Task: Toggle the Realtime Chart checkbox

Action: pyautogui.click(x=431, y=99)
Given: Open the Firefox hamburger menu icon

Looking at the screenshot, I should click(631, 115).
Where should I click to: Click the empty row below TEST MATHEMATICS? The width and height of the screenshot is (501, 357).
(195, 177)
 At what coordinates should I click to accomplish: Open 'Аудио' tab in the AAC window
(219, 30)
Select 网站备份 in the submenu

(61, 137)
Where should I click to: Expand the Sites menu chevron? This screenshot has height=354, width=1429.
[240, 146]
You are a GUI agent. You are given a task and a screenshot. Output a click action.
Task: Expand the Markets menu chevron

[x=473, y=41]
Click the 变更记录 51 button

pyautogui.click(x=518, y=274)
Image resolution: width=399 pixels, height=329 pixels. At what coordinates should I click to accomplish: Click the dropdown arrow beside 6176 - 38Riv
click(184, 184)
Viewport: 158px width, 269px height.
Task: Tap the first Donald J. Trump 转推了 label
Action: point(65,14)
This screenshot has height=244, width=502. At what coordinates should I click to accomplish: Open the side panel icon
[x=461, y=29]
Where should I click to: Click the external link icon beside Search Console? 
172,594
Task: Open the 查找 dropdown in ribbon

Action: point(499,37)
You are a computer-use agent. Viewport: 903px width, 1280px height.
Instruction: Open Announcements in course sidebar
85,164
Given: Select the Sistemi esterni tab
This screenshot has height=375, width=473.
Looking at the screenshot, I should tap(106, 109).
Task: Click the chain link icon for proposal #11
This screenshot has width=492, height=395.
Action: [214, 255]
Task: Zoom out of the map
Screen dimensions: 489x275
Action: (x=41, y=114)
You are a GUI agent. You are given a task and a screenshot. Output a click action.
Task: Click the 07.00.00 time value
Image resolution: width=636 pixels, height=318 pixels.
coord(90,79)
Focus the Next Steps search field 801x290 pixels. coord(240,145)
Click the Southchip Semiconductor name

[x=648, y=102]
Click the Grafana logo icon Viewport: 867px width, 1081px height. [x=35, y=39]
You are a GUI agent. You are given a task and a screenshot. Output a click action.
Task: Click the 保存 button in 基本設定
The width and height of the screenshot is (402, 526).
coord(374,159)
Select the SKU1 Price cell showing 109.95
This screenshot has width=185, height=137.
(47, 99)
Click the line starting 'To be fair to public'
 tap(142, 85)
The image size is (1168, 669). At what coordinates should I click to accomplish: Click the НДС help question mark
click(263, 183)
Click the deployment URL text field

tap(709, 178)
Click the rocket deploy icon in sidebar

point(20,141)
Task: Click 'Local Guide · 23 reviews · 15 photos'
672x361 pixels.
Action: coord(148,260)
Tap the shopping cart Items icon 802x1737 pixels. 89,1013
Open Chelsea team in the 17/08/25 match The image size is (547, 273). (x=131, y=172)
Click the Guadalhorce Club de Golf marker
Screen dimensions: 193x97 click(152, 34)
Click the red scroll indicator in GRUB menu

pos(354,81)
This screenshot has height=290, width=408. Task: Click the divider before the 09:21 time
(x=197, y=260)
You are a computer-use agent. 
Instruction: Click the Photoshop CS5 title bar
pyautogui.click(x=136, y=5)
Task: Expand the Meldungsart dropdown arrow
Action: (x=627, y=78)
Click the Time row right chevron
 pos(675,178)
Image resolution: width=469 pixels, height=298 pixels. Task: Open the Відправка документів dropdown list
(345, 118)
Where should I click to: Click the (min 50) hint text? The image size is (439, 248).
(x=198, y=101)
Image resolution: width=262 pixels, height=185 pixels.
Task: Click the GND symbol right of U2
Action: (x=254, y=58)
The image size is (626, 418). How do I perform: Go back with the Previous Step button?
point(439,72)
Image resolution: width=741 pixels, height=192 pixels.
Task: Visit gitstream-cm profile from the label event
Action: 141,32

----

→ TASK REQUIREMENTS
Look through the material above and pick out each line holding the word "computer".

→ ANSWER FOR THE TASK
You are a computer-use agent. Viewport: 903px width, 1280px height.
You are a computer-use agent. 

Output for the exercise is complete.